8. SEARCH ENGINES SCRAMBLE TO ADOPT AI LARGE LANGUAGE MODELS
Microsoft on Tuesday announced a new version of the Bing search engine that would run a new, next-generation large language model developed by artificial intelligence company OpenAI. Microsoft had previously invested a large stake, reportedly $10 billion, in OpenAI last month. Interest in large language models, which can respond to prompts with their own original text, has increased dramatically with the launch of OpenAI’s ChatGPT, a publicly available product demonstration, in November 2022.
Ideally, a large language model can create from scratch a valid original text answering a user’s query, which may be a valuable addition to a search engine. But although large language models like ChatGPT demonstrate facility with grammar and syntax, they are not always substantively accurate and will need to be integrated into search engines with care; OpenAI has noted that “ChatGPT sometimes writes plausible-sounding but incorrect or nonsensical answers.” Google, meanwhile, is unveiling a rival AI chatbot tool called Bard, posting a demonstration on Monday.
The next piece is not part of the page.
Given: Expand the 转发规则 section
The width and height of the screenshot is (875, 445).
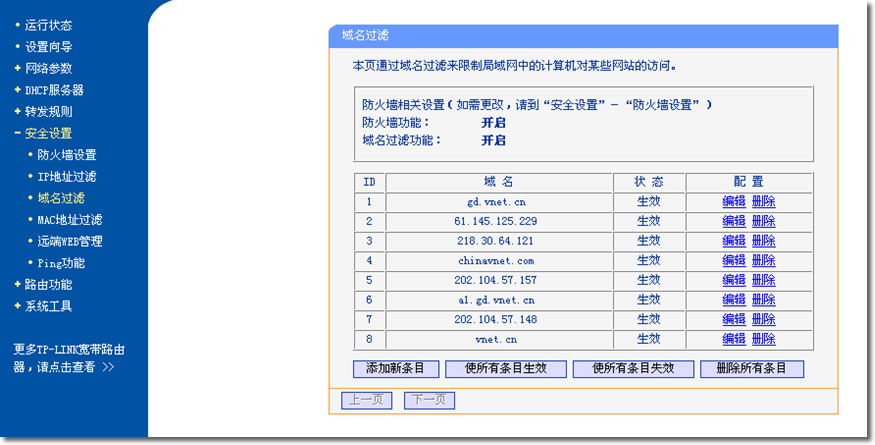Looking at the screenshot, I should pos(48,112).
In that demonstration, Bard made a plausible-sounding but incorrect answer, similar to those described by OpenAI.
9. WHITE HOUSE RELEASES LIST OF OPEN INFRASTRUCTURE FUNDING OPPORTUNITIES
The White House on Monday released an updated listing of open and upcoming funding opportunities under the Infrastructure Investment and Jobs Act (IIJA). It noted that $195 billion of the $1.2 trillion law’s funding has been announced or funded to date. The listing includes links to the notices of funding opportunity or application instructions and categorizes the opportunities by the kind of infrastructure being funded. The calendar for future announcements contains all expected funding opportunities through May 2023, as well as a rougher timeline for releases to Winter 2023-2024.
10. FCC RULE ON FOREIGN COMMUNICATIONS EQUIPMENT SECURITY THREATS
The Federal Communications Commission issued a final rule to “further secure” communications networks and supply chains “from equipment that poses an unacceptable risk to national security [.]” This action implements the Secure and Trusted Communications Networks Act of 2019, which established a mechanism to prevent communications equipment or services that pose a national security risk from entering US networks and a program to remove such equipment or services currently used in US networks. The rule defines what equipment, including varieties of telecommunications equipment or surveillance cameras, are covered under the law. Firms specified as posing an unacceptable risk include Huawei, ZTE, Hytera, Hikvision, and Dahua, all of which are based in China.